Pembelajaran dikenal beberapa istilah yang memiliki kemiripan makna yaitu (a). pendekatan pembelajaran, (b) strategi pembelajaran, (c) metode pembelajaran; (d) teknik pembelajaran; (e) taktik pembelajaran; dan (f) model pembelajaran.
Model pembelajaran adalah bentuk pembelajaran yang tergambar dari awal sampai akhir yang disajikansecara khas oleh guru di kelas. Pendekatan adalah konsep dasar yang mewadahi,menginsipi rasi, menguatkan, dan melatari metode pembelajaran dengan cakupan teoretis tertentu. Teknik adalah cara kongkret yang dipakai saat proses pembelajaran berlangsung.




B.     Saran
Guru perlu menguasai dan dapat menerapkan berbagai strategi yang di dalamnya terdapat pendekatan, model, dan teknik secara spesifik. Dari uraian di atas, dapat dikatakan bahwa sebenarnya aspek yang juga paling penting dalam keberhasilan pembelajaran adalah penguasaan model pembelajaran.























DAFTAR PUSTAKA
Anderson, L.W., & Krathwohl, D.R. 2001. A Taxanomy For Learning, teaching, and           Assessing: A revision of Bloom’s Taxanomy of Educational Objectives. New York: Longman.

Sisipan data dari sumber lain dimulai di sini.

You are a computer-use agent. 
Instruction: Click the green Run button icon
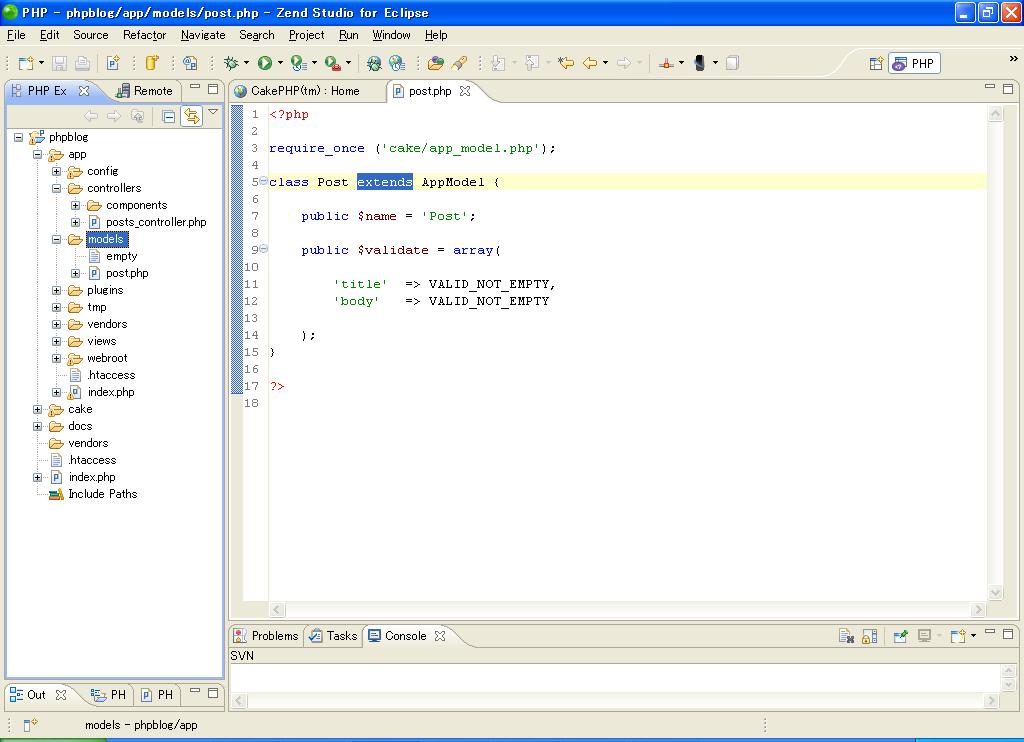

Arends, Richard I. 2008. Learning To Teach, 7th edition. New York: McGraw Hill, Inc.
Clark, C.M. & Yinger, R.J. 1979. Three Studies of Teacher Planning. East lansing, MI: Institue for research on Teaching. Michigan State University.
Dirjen POUD dan Dirjen Dikdasmen. 1996. Petunjuk Peningkatan Mutu Pendidikan di sekolah Dasar. Jakarta: Depdikbud.
Joyce, Bruce & Weil. 1996. Models of Teaching 5th edition USA : by Allyn & Bacon-A Simon & Schuster Company-Needham Heights,Mass.02194.
Stronge, J.H. 2002. Motivation of Effective Teacher. Alexandria, VA: Association For Supervision and Curriculum development.
Walter Doyle. 1986. Themes in Teacher Education Research. New York: Macmillan.